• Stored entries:
* * *

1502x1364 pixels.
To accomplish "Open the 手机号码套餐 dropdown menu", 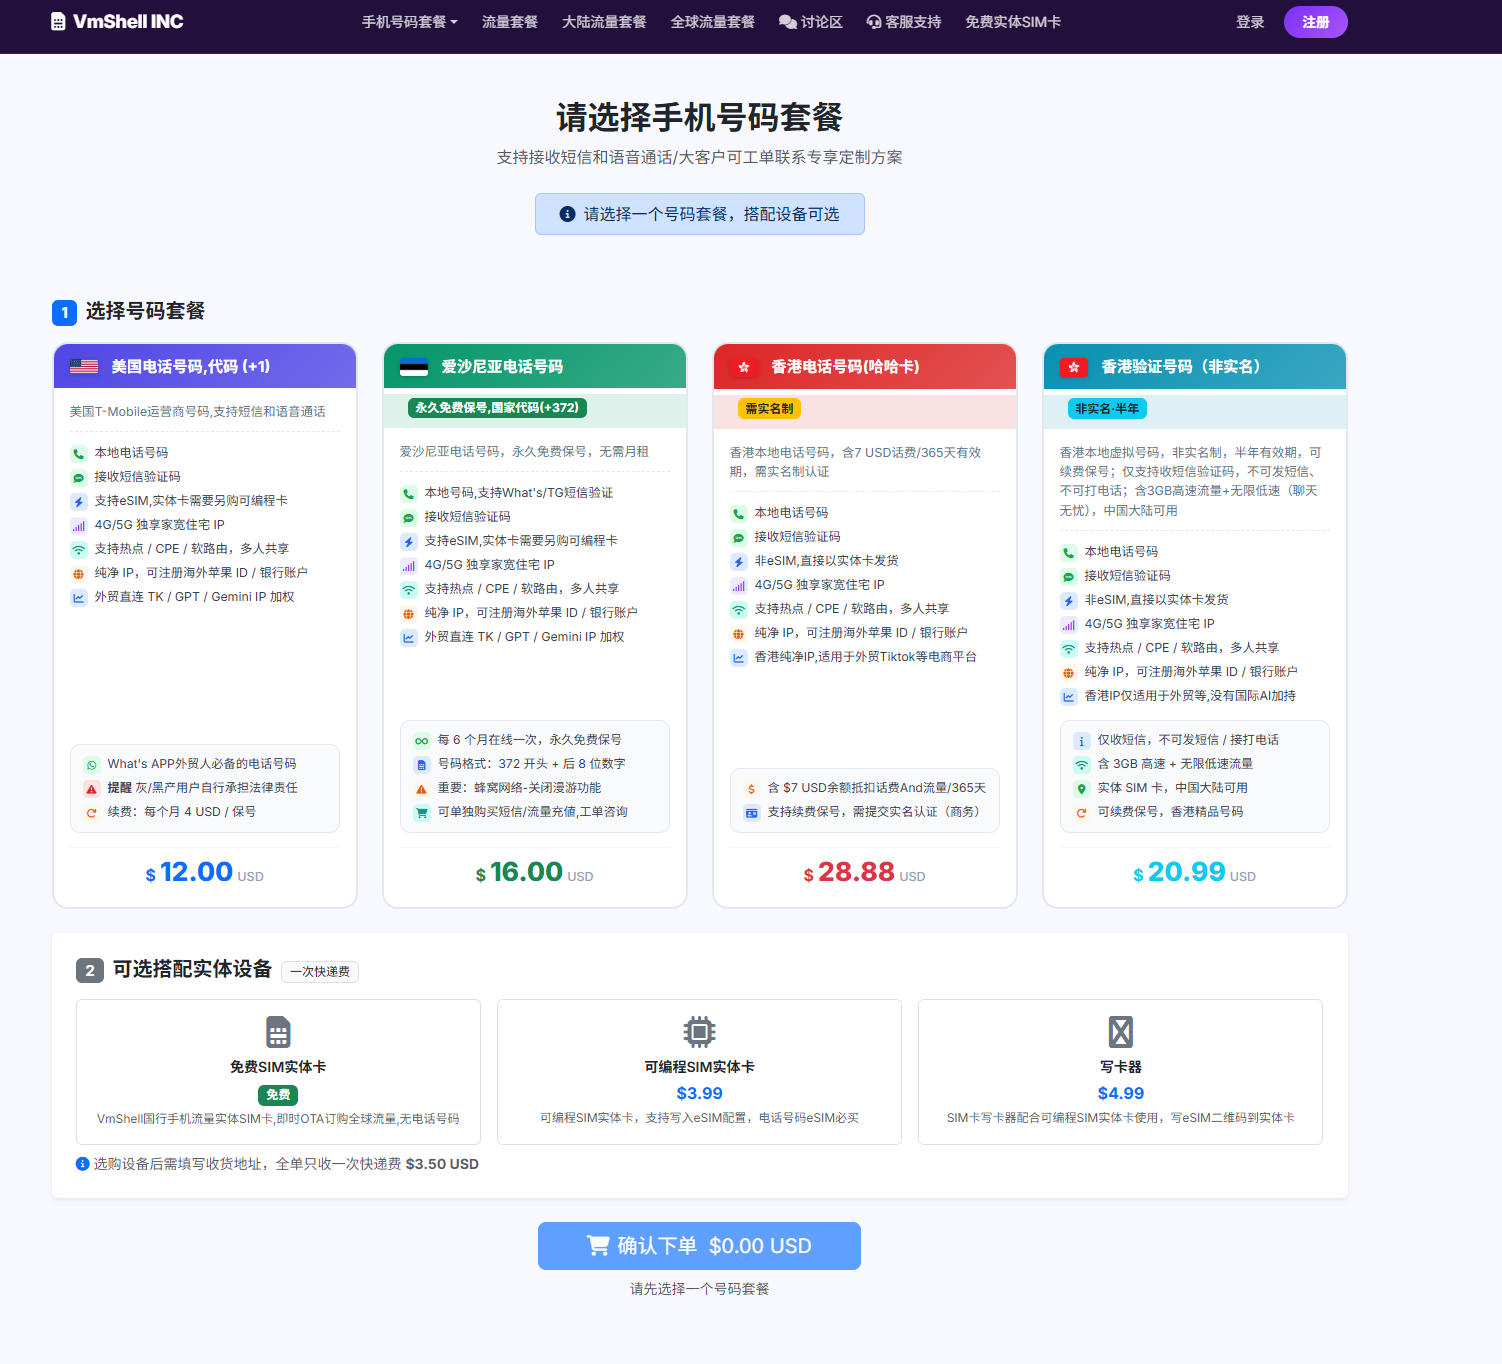I will coord(409,22).
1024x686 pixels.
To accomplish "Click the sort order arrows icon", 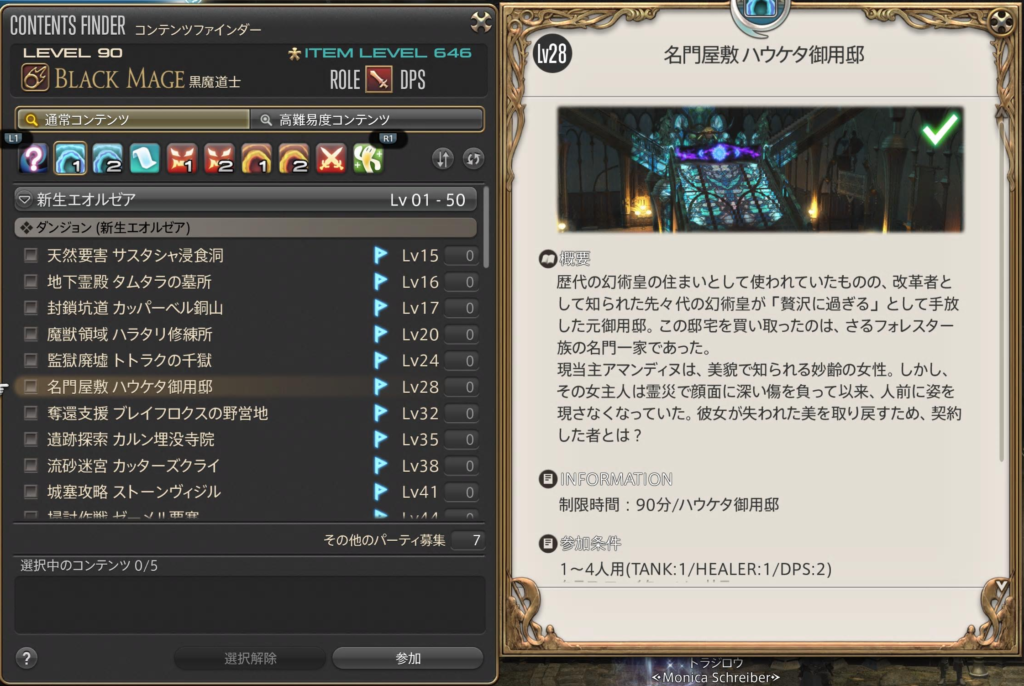I will click(x=443, y=159).
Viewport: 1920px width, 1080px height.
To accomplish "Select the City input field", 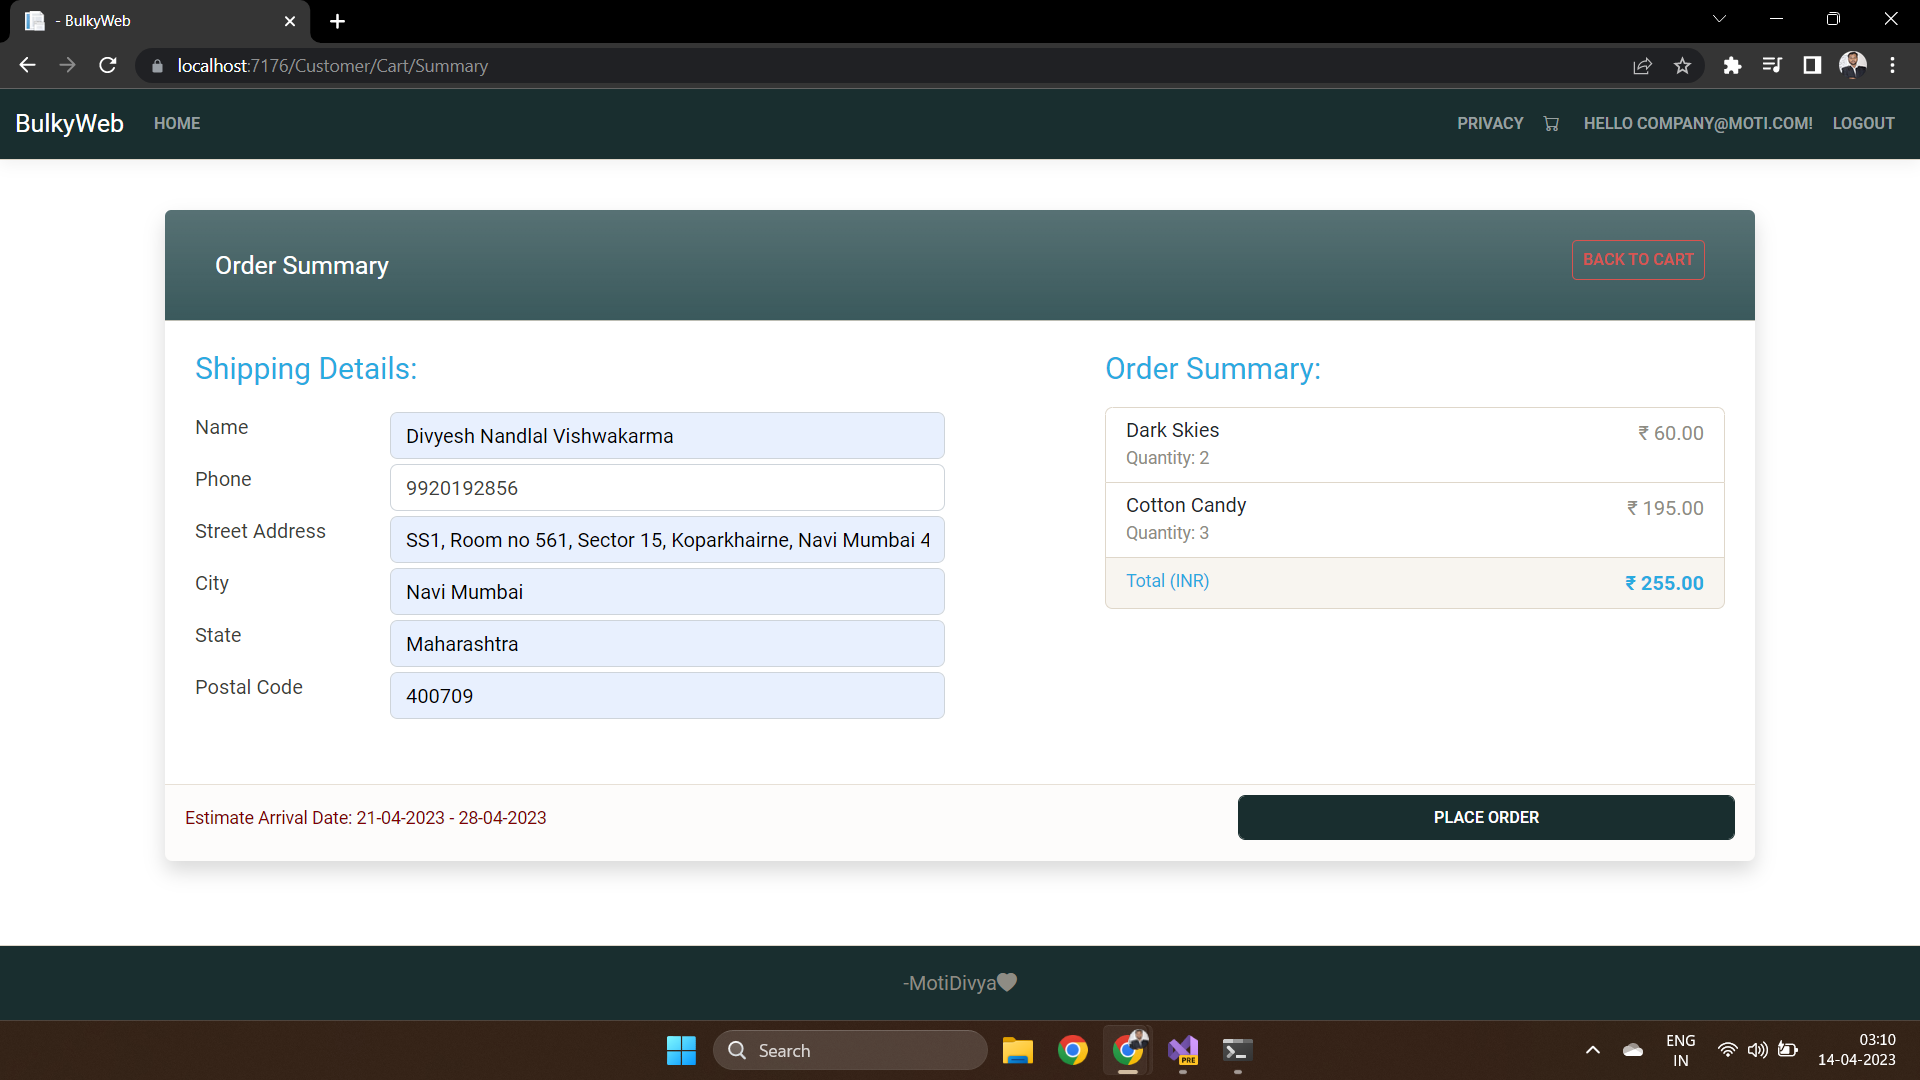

* * *

Set down the material word for word, starting at the line that contains "Viewport: 1920px width, 1080px height." and ending with the final line of the material, leaving the pictures out.

• Response:
Viewport: 1920px width, 1080px height.
To accomplish "Select the City input field", 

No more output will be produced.